→ TEXT PASSAGE:
In no particular order, guys, but addressed to the apparent fact that you three seem to
be engaged, intentionally and willingly or not, in some minor squabbling. seems silly.
Here are my thoughts.

Arguments.

Please remember that this newsgroup is moderated. Part of my job as moderator is to
enforce the charter requirement that posts remain both on topic, and free from personal
attacks. As those of you who've been with the group a while know, I try to be pretty
easy going, and none of you have crossed or even approached and lines yet. But please
just keep this in mind. Insults, percieved or not, intended or not, are off topic. So
far, no actual insults have been intended. Alan, you're choosing (I think somewhat
tongue in cheek perhaps) to read Teds comments that way. Let me vouch for him, having
known him for a while, that he's not intending any such comments. lets just write these
bits off to language differences and perception differences.

remember that in usenet, we've only the written word to go on. Added information from
real communication, ie tone of voice, body language, other non verbal cues, are missing.
A common and sometimes unexpected result of this seems to be the online version of road
rage, where people pick up some percieved meaning and run with it, even when that
meaning was not intended in the first place. Please, lets all just relax.

News readers.

→ WORK TO COMPLETE:
a – For each statement, say yes or no to whether it agrees with the newsgroup post about squabbling, and quote the exact words from the post that settle it. (i) The newsgroup is moderated. (ii) Some actual insults have been intended so far. (iii) In usenet, readers can rely on tone of voice as well as the written word.
b – Carry on the newsgroup post about squabbling, starting right after its last line.

→ PROVIDED MATERIAL:
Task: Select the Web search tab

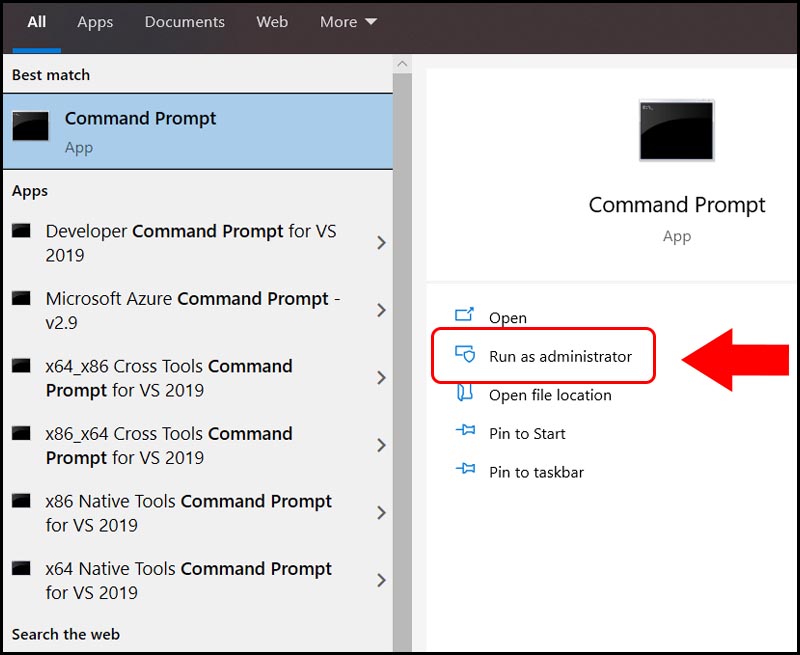Action: click(x=272, y=22)
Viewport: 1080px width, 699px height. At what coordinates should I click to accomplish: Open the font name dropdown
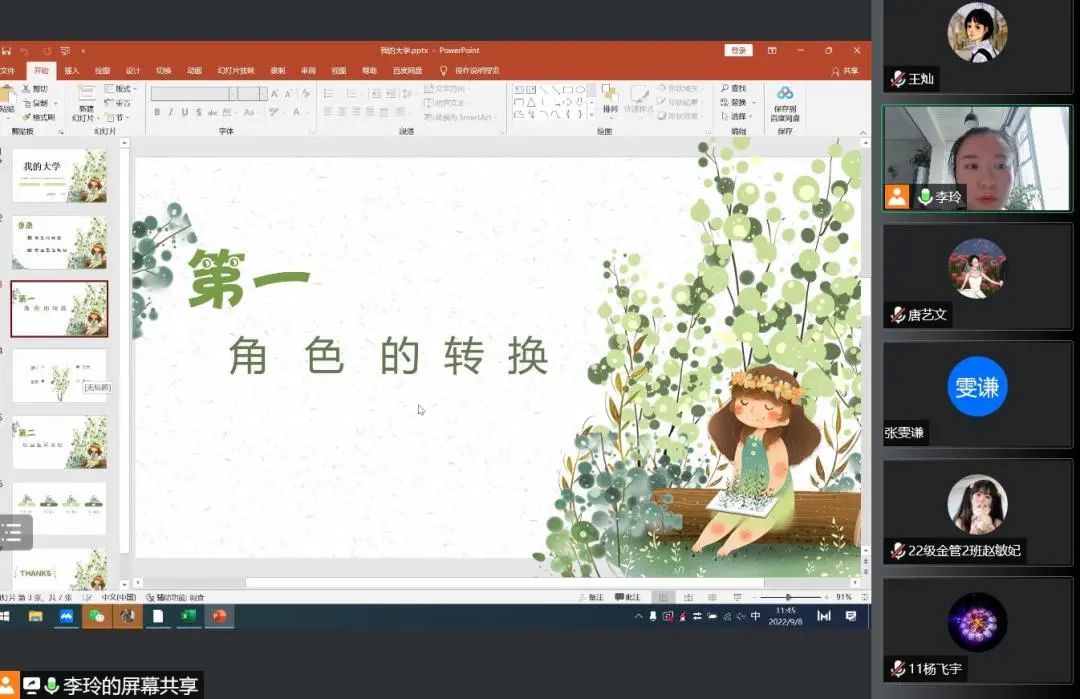[233, 94]
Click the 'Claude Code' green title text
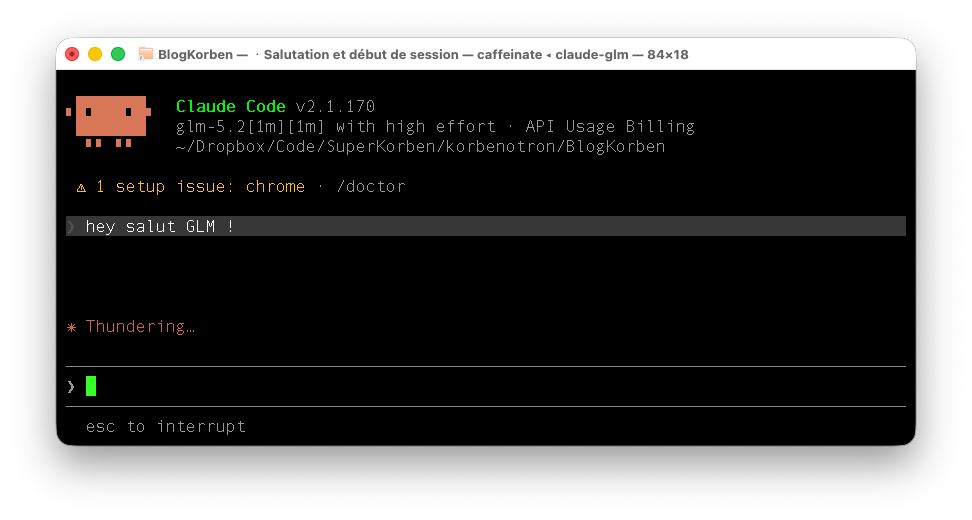This screenshot has height=520, width=972. pos(231,107)
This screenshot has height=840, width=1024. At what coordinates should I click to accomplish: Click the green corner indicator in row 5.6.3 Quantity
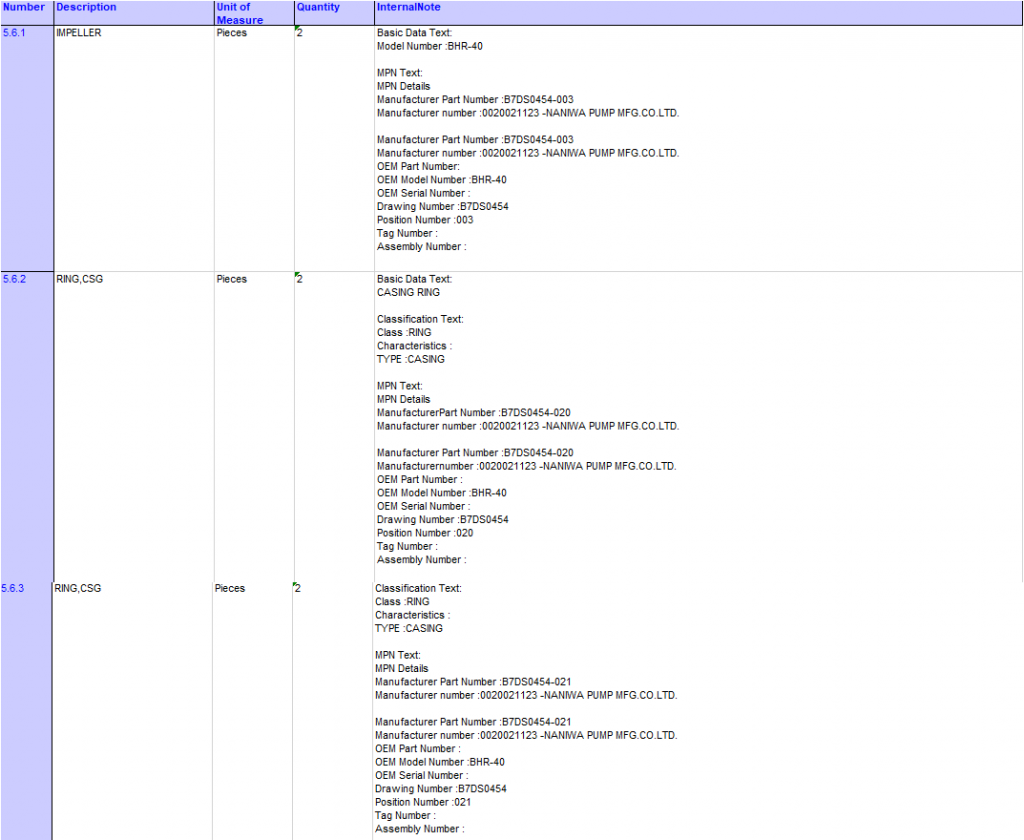pos(295,584)
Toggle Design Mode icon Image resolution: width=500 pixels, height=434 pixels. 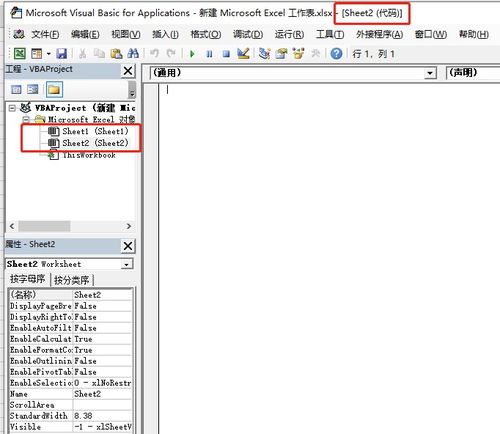click(243, 53)
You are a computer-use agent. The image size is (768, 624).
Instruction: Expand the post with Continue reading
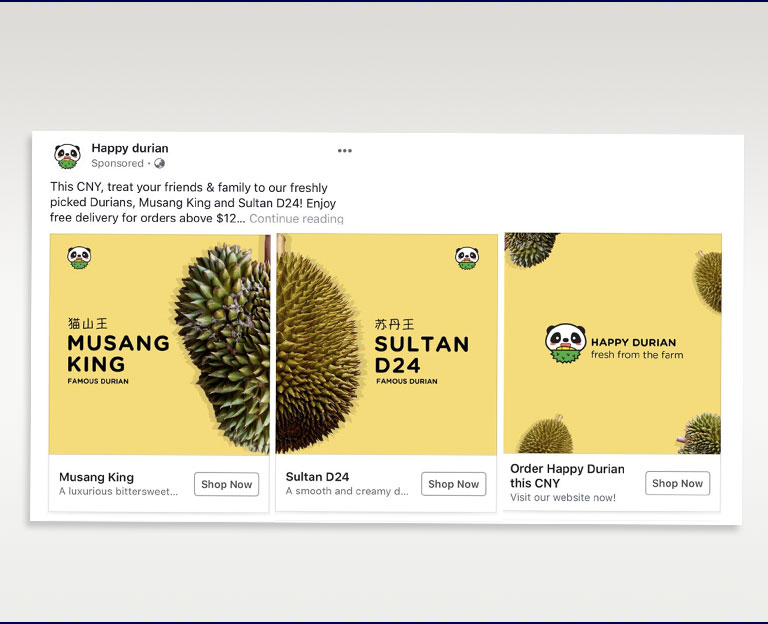point(296,218)
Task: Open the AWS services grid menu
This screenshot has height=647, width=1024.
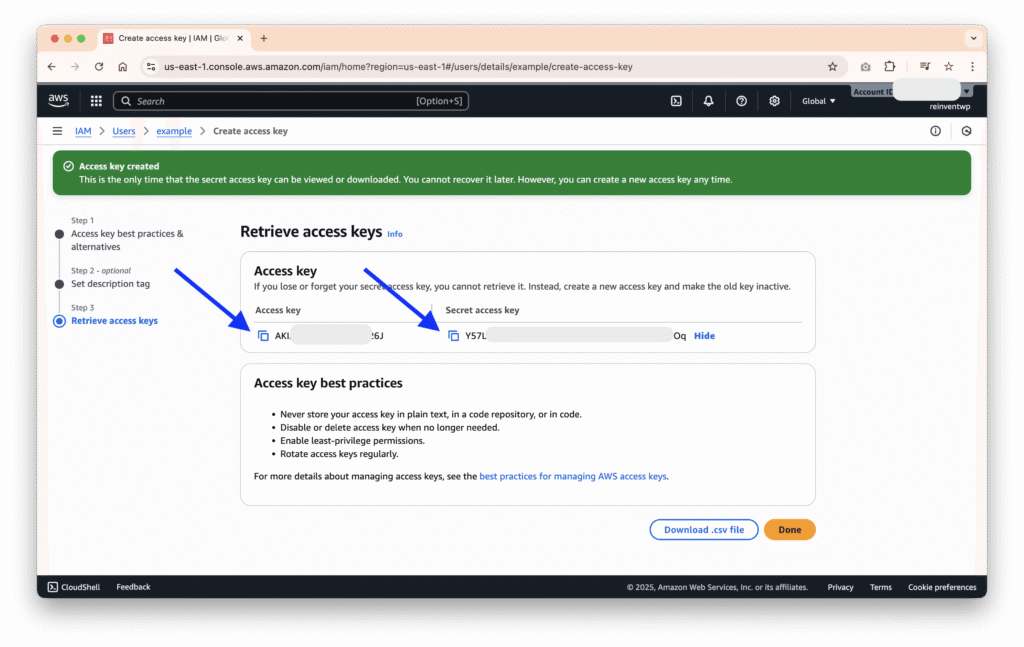Action: (96, 101)
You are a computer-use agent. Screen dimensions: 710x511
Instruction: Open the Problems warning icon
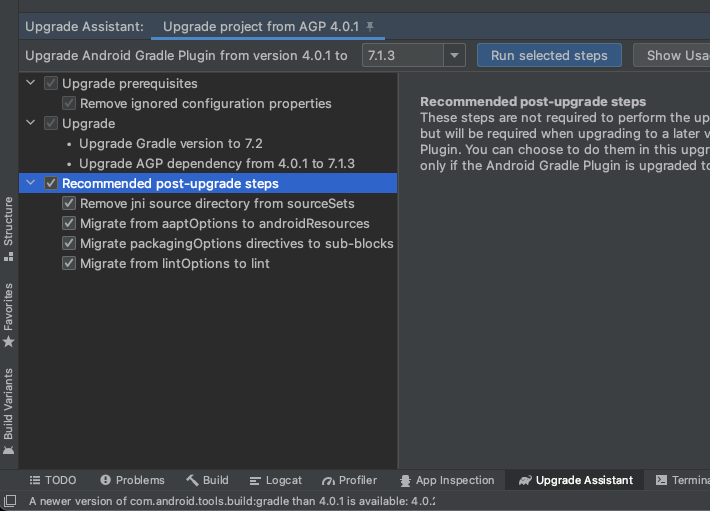(106, 480)
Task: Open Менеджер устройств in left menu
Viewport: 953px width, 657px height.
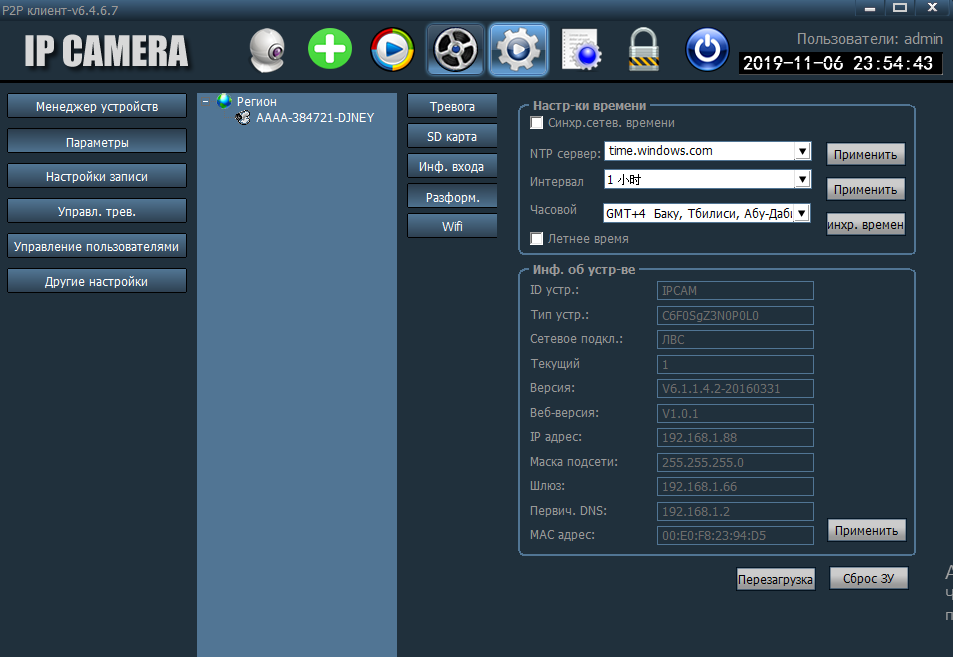Action: (97, 106)
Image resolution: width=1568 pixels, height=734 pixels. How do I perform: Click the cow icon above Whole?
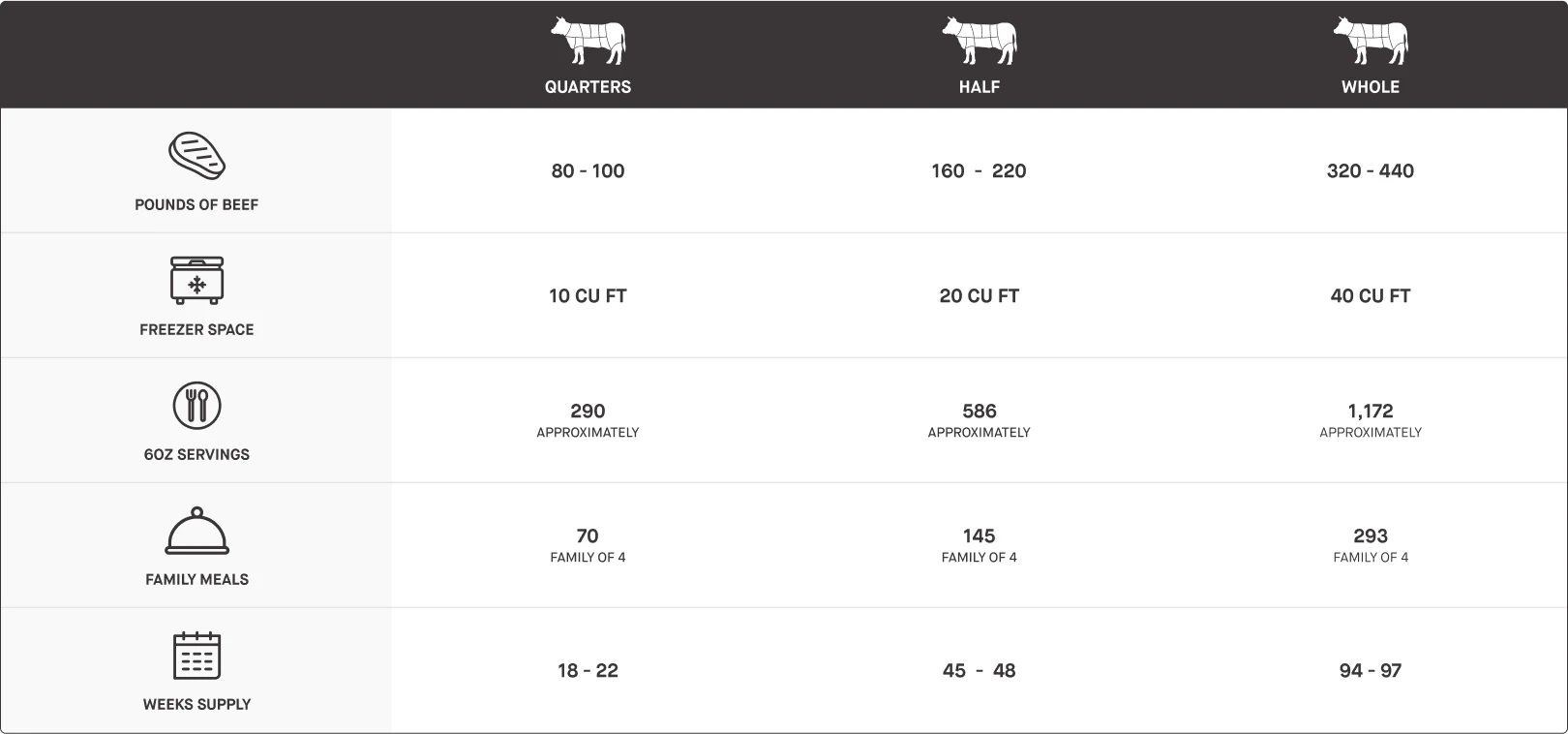click(1370, 41)
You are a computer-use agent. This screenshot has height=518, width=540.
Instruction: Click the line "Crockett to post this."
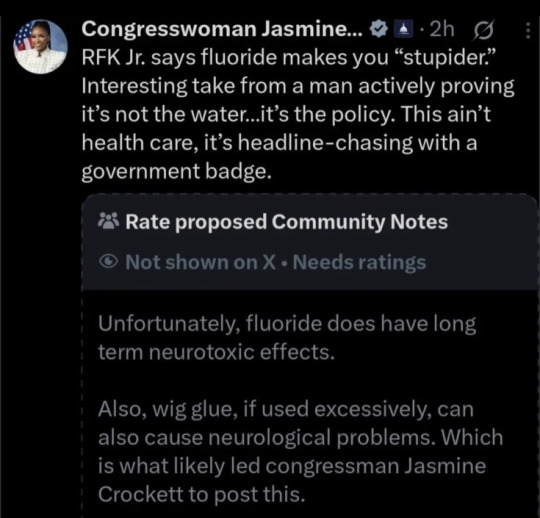tap(202, 495)
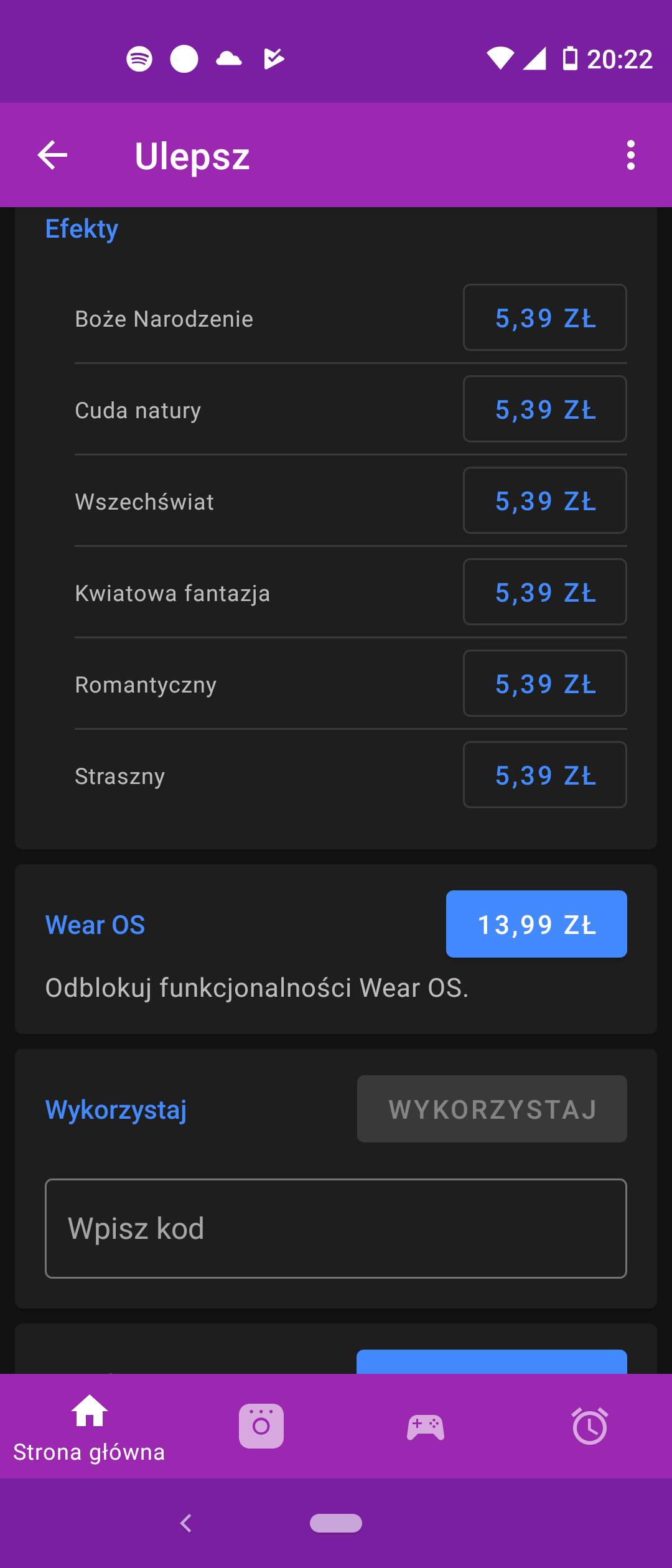672x1568 pixels.
Task: Tap the Spotify status bar icon
Action: tap(139, 59)
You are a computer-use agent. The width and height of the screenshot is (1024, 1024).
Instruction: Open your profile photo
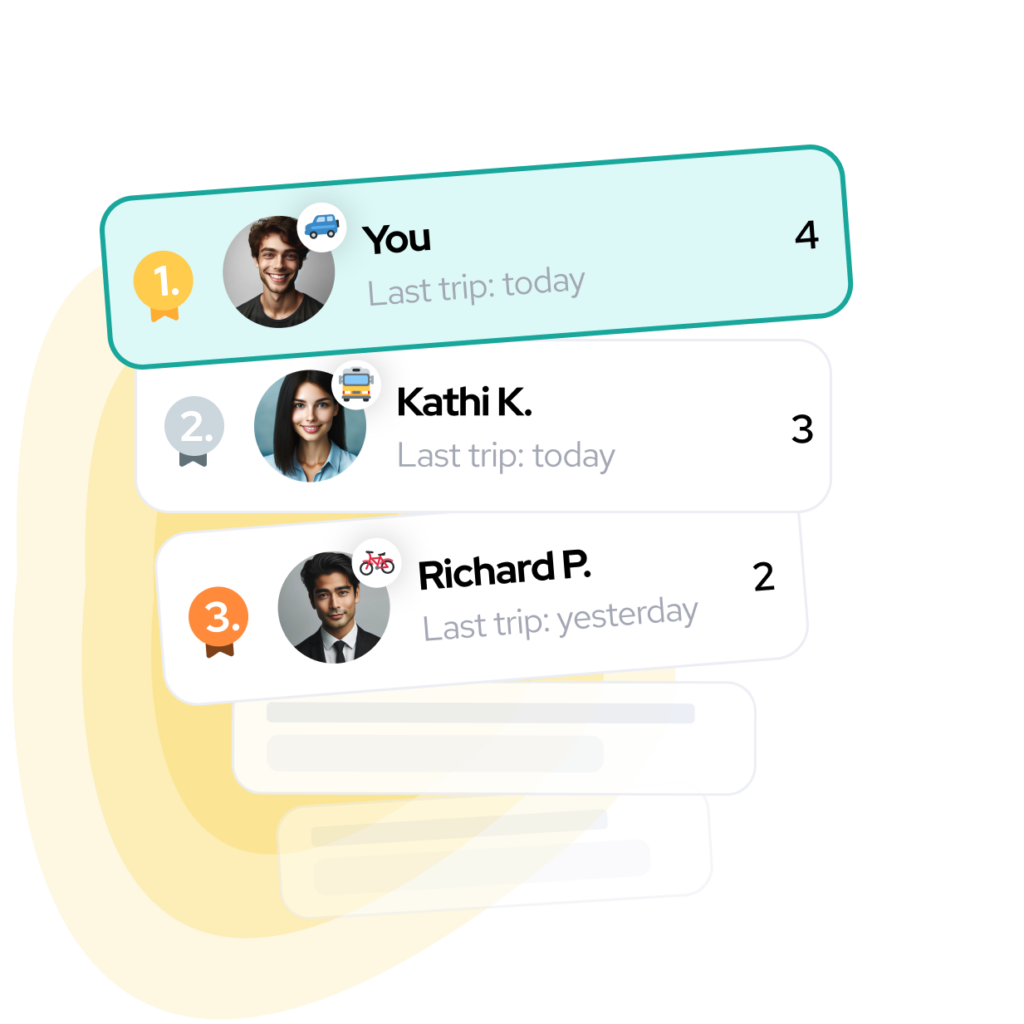pyautogui.click(x=279, y=272)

→ RESPONSES BY TASK:
a –
(i) Yes: "Please remember that this newsgroup is moderated."
(ii) No: "So far, no actual insults have been intended."
(iii) No: "remember that in usenet, we've only the written word to go on."

b –
As Don mentioned, he does not use Agent. his posts arrive in my inbox with a newsreader
header indicating (at least today) that he's using outlook express. I'm the one using
forte Agent, since it's one of the few windows based programs that not only access both
email and news, but also allows me the needed access to headers, including the
"approved" header, which I need in order to moderate this group. Without Agent, or
something similar, I'd have to spend the extra money to do this with a Unix shell
account, or some similar more complex setup.

I'm unaware that Agent truncates posts when a sig block is in the middle. It might, but
I've not seen that happen before. Perhaps i've just been blind. However, I'd note that
because of the moderated nature of this group, posting formats can get screwed up.
Readers send things to a news server, which then get shunted to a mail server and sent
to me. Occassionally that transfer changes formatting. Then I get it, and my own
newsreader, Agent, has to reformat the message to some degree in order to repost it.
This sometimes causes unpredictable (at least to me) results. Oddities such as posts
arriving here just fine, but leaving with carriage returns inexplicably converted to a
=20 sequence, or some such nonsense. I've never quite figured out just how to set
agents formatting to always avoid all these conflicts. So oddities you may have seen
may be my fault, not Don's By the way, the folks at Forte, as well as other moderators
on the moderator's mail list, who I've asked about this, also report similar occasional
glitches, and not just with Agent. Some of those folks are much more computer saavy
than I'll ever be, so if they can't tell me for sure what needs to change, I doubt
there's much I need to change.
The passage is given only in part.